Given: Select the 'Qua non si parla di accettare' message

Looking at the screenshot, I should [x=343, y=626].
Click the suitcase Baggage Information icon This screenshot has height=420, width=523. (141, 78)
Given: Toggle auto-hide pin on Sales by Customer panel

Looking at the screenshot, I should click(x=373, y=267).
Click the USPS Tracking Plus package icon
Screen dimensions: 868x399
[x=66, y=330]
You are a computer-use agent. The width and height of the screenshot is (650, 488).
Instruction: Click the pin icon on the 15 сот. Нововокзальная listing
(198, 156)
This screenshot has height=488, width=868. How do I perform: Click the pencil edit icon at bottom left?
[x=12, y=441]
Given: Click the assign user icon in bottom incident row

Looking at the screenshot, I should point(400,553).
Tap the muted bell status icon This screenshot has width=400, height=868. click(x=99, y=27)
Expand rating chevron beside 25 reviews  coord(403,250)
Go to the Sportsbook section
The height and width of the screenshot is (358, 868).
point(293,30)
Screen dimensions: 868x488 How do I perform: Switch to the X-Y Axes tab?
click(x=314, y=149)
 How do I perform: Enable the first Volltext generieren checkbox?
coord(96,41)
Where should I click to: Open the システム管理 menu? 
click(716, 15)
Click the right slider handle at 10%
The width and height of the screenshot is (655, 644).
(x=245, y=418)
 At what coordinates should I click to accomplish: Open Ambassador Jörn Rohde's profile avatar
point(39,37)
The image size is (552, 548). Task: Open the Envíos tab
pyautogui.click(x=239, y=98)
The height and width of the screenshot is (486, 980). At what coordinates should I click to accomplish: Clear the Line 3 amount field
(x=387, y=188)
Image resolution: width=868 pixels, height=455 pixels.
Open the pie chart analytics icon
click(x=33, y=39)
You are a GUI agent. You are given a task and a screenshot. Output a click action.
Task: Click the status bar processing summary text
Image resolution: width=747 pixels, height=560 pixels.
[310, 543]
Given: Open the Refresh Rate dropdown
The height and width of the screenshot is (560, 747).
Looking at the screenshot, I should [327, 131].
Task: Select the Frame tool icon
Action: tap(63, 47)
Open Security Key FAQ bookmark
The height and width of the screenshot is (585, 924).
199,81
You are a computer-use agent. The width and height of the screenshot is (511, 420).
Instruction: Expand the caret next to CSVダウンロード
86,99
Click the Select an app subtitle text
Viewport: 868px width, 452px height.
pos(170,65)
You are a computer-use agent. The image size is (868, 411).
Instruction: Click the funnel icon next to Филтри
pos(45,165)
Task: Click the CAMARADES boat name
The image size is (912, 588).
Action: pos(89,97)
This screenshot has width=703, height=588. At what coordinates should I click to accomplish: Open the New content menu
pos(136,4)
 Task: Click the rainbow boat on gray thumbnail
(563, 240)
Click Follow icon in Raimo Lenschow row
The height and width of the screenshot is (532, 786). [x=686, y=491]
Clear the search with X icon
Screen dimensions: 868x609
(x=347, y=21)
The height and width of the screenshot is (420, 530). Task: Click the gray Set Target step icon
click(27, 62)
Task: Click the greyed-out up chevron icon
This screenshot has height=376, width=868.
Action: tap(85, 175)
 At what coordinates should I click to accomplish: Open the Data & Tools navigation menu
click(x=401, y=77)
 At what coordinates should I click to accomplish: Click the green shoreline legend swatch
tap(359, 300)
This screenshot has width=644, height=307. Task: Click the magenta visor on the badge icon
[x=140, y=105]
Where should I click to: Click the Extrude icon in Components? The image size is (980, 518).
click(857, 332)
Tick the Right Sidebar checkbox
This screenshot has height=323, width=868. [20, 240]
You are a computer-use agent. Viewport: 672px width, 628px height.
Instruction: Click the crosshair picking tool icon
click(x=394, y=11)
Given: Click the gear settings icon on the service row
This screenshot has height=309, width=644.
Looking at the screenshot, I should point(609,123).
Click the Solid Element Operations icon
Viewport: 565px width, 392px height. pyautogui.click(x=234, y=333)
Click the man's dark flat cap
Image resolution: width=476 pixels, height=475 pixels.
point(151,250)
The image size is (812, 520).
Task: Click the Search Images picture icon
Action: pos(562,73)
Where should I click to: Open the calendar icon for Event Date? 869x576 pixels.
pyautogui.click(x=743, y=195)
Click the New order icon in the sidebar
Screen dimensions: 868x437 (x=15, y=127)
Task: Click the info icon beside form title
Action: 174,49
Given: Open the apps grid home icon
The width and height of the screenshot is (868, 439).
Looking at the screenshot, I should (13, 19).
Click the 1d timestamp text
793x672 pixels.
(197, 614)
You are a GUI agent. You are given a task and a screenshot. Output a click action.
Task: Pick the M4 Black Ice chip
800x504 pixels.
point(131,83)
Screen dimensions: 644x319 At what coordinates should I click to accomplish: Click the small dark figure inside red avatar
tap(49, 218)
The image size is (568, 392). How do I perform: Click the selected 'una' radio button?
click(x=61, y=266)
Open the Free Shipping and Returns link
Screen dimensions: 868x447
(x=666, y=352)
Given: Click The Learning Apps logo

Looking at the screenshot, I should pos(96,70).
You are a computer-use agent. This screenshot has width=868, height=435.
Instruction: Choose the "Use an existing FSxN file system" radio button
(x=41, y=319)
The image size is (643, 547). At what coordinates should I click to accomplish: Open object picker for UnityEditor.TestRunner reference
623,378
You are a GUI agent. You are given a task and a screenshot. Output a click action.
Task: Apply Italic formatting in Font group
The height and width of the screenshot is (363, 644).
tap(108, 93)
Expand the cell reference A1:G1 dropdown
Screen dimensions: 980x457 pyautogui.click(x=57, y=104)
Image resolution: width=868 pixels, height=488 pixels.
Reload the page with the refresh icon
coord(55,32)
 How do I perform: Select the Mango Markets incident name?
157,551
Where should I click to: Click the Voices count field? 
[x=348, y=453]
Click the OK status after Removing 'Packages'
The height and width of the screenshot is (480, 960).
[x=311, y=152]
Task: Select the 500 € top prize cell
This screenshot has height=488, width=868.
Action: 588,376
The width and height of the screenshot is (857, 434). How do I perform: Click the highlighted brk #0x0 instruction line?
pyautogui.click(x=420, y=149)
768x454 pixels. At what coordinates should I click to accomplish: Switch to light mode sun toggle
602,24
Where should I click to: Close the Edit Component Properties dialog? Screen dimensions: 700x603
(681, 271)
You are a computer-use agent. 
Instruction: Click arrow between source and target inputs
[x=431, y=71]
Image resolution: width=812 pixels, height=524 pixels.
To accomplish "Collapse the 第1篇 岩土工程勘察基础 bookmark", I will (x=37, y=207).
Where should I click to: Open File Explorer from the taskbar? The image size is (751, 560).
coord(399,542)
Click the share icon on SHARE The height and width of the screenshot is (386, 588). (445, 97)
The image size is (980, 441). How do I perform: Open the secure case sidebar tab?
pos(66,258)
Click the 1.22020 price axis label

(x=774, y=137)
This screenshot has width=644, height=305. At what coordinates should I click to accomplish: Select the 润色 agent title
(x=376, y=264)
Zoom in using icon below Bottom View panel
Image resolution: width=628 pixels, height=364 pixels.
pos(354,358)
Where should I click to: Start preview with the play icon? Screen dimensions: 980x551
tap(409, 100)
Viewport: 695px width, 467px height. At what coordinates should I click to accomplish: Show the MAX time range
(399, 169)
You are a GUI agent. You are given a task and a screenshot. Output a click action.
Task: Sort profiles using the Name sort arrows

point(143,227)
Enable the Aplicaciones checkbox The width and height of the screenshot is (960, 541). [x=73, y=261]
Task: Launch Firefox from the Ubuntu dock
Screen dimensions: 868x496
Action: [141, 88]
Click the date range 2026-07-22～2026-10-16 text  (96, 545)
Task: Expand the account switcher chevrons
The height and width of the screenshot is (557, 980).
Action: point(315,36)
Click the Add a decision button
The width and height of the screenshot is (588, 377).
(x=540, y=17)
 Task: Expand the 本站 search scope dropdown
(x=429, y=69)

____________

### What this task involves:
Reproduce the full listing above, keeping every line intact.

### Response:
Given: Select the 'Qua non si parla di accettare' message

Looking at the screenshot, I should [x=343, y=626].
Click the suitcase Baggage Information icon This screenshot has height=420, width=523. (141, 78)
Given: Toggle auto-hide pin on Sales by Customer panel

Looking at the screenshot, I should click(x=373, y=267).
Click the USPS Tracking Plus package icon
Screen dimensions: 868x399
[x=66, y=330]
You are a computer-use agent. The width and height of the screenshot is (650, 488).
Instruction: Click the pin icon on the 15 сот. Нововокзальная listing
(198, 156)
This screenshot has height=488, width=868. How do I perform: Click the pencil edit icon at bottom left?
[x=12, y=441]
Given: Click the assign user icon in bottom incident row

Looking at the screenshot, I should point(400,553).
Tap the muted bell status icon This screenshot has width=400, height=868. click(x=99, y=27)
Expand rating chevron beside 25 reviews  coord(403,250)
Go to the Sportsbook section
The height and width of the screenshot is (358, 868).
point(293,30)
Screen dimensions: 868x488 How do I perform: Switch to the X-Y Axes tab?
click(x=314, y=149)
 How do I perform: Enable the first Volltext generieren checkbox?
coord(96,41)
Where should I click to: Open the システム管理 menu? 
click(716, 15)
Click the right slider handle at 10%
The width and height of the screenshot is (655, 644).
(x=245, y=418)
 At what coordinates should I click to accomplish: Open Ambassador Jörn Rohde's profile avatar
point(39,37)
The image size is (552, 548). Task: Open the Envíos tab
pyautogui.click(x=239, y=98)
The height and width of the screenshot is (486, 980). At what coordinates should I click to accomplish: Clear the Line 3 amount field
(x=387, y=188)
Image resolution: width=868 pixels, height=455 pixels.
Open the pie chart analytics icon
click(x=33, y=39)
You are a GUI agent. You are given a task and a screenshot. Output a click action.
Task: Click the status bar processing summary text
Image resolution: width=747 pixels, height=560 pixels.
[310, 543]
Given: Open the Refresh Rate dropdown
The height and width of the screenshot is (560, 747).
Looking at the screenshot, I should [327, 131].
Task: Select the Frame tool icon
Action: tap(63, 47)
Open Security Key FAQ bookmark
The height and width of the screenshot is (585, 924).
199,81
You are a computer-use agent. The width and height of the screenshot is (511, 420).
Instruction: Expand the caret next to CSVダウンロード
86,99
Click the Select an app subtitle text
Viewport: 868px width, 452px height.
pos(170,65)
You are a computer-use agent. The image size is (868, 411).
Instruction: Click the funnel icon next to Филтри
pos(45,165)
Task: Click the CAMARADES boat name
The image size is (912, 588).
Action: pos(89,97)
This screenshot has width=703, height=588. At what coordinates should I click to accomplish: Open the New content menu
pos(136,4)
 Task: Click the rainbow boat on gray thumbnail
(563, 240)
Click Follow icon in Raimo Lenschow row
The height and width of the screenshot is (532, 786). [x=686, y=491]
Clear the search with X icon
Screen dimensions: 868x609
(x=347, y=21)
The height and width of the screenshot is (420, 530). Task: Click the gray Set Target step icon
click(27, 62)
Task: Click the greyed-out up chevron icon
This screenshot has height=376, width=868.
Action: tap(85, 175)
 At what coordinates should I click to accomplish: Open the Data & Tools navigation menu
click(x=401, y=77)
 At what coordinates should I click to accomplish: Click the green shoreline legend swatch
tap(359, 300)
This screenshot has width=644, height=307. Task: Click the magenta visor on the badge icon
[x=140, y=105]
Where should I click to: Click the Extrude icon in Components? The image size is (980, 518).
click(857, 332)
Tick the Right Sidebar checkbox
This screenshot has height=323, width=868. [20, 240]
You are a computer-use agent. Viewport: 672px width, 628px height.
Instruction: Click the crosshair picking tool icon
click(x=394, y=11)
Given: Click the gear settings icon on the service row
This screenshot has height=309, width=644.
Looking at the screenshot, I should point(609,123).
Click the Solid Element Operations icon
Viewport: 565px width, 392px height. pyautogui.click(x=234, y=333)
Click the man's dark flat cap
Image resolution: width=476 pixels, height=475 pixels.
point(151,250)
The image size is (812, 520).
Task: Click the Search Images picture icon
Action: pos(562,73)
Where should I click to: Open the calendar icon for Event Date? 869x576 pixels.
pyautogui.click(x=743, y=195)
Click the New order icon in the sidebar
Screen dimensions: 868x437 (x=15, y=127)
Task: Click the info icon beside form title
Action: 174,49
Given: Open the apps grid home icon
The width and height of the screenshot is (868, 439).
Looking at the screenshot, I should (13, 19).
Click the 1d timestamp text
793x672 pixels.
(197, 614)
You are a GUI agent. You are given a task and a screenshot. Output a click action.
Task: Pick the M4 Black Ice chip
800x504 pixels.
point(131,83)
Screen dimensions: 644x319 At what coordinates should I click to accomplish: Click the small dark figure inside red avatar
tap(49, 218)
The image size is (568, 392). How do I perform: Click the selected 'una' radio button?
click(x=61, y=266)
Open the Free Shipping and Returns link
Screen dimensions: 868x447
(x=666, y=352)
Given: Click The Learning Apps logo

Looking at the screenshot, I should pos(96,70).
You are a computer-use agent. This screenshot has width=868, height=435.
Instruction: Choose the "Use an existing FSxN file system" radio button
(x=41, y=319)
The image size is (643, 547). At what coordinates should I click to accomplish: Open object picker for UnityEditor.TestRunner reference
623,378
You are a GUI agent. You are given a task and a screenshot. Output a click action.
Task: Apply Italic formatting in Font group
The height and width of the screenshot is (363, 644).
tap(108, 93)
Expand the cell reference A1:G1 dropdown
Screen dimensions: 980x457 pyautogui.click(x=57, y=104)
Image resolution: width=868 pixels, height=488 pixels.
Reload the page with the refresh icon
coord(55,32)
 How do I perform: Select the Mango Markets incident name?
157,551
Where should I click to: Click the Voices count field? 
[x=348, y=453]
Click the OK status after Removing 'Packages'
The height and width of the screenshot is (480, 960).
[x=311, y=152]
Task: Select the 500 € top prize cell
This screenshot has height=488, width=868.
Action: 588,376
The width and height of the screenshot is (857, 434). How do I perform: Click the highlighted brk #0x0 instruction line?
pyautogui.click(x=420, y=149)
768x454 pixels. At what coordinates should I click to accomplish: Switch to light mode sun toggle
602,24
Where should I click to: Close the Edit Component Properties dialog? Screen dimensions: 700x603
(681, 271)
You are a computer-use agent. 
Instruction: Click arrow between source and target inputs
[x=431, y=71]
Image resolution: width=812 pixels, height=524 pixels.
To accomplish "Collapse the 第1篇 岩土工程勘察基础 bookmark", I will (x=37, y=207).
Where should I click to: Open File Explorer from the taskbar? The image size is (751, 560).
coord(399,542)
Click the share icon on SHARE The height and width of the screenshot is (386, 588). (445, 97)
The image size is (980, 441). How do I perform: Open the secure case sidebar tab?
pos(66,258)
Click the 1.22020 price axis label

(x=774, y=137)
This screenshot has width=644, height=305. At what coordinates should I click to accomplish: Select the 润色 agent title
(x=376, y=264)
Zoom in using icon below Bottom View panel
Image resolution: width=628 pixels, height=364 pixels.
pos(354,358)
Where should I click to: Start preview with the play icon? Screen dimensions: 980x551
tap(409, 100)
Viewport: 695px width, 467px height. At what coordinates should I click to accomplish: Show the MAX time range
(399, 169)
You are a GUI agent. You are given a task and a screenshot. Output a click action.
Task: Sort profiles using the Name sort arrows

point(143,227)
Enable the Aplicaciones checkbox The width and height of the screenshot is (960, 541). [x=73, y=261]
Task: Launch Firefox from the Ubuntu dock
Screen dimensions: 868x496
Action: [141, 88]
Click the date range 2026-07-22～2026-10-16 text  (96, 545)
Task: Expand the account switcher chevrons
The height and width of the screenshot is (557, 980).
Action: point(315,36)
Click the Add a decision button
The width and height of the screenshot is (588, 377).
(x=540, y=17)
 Task: Expand the 本站 search scope dropdown
(x=429, y=69)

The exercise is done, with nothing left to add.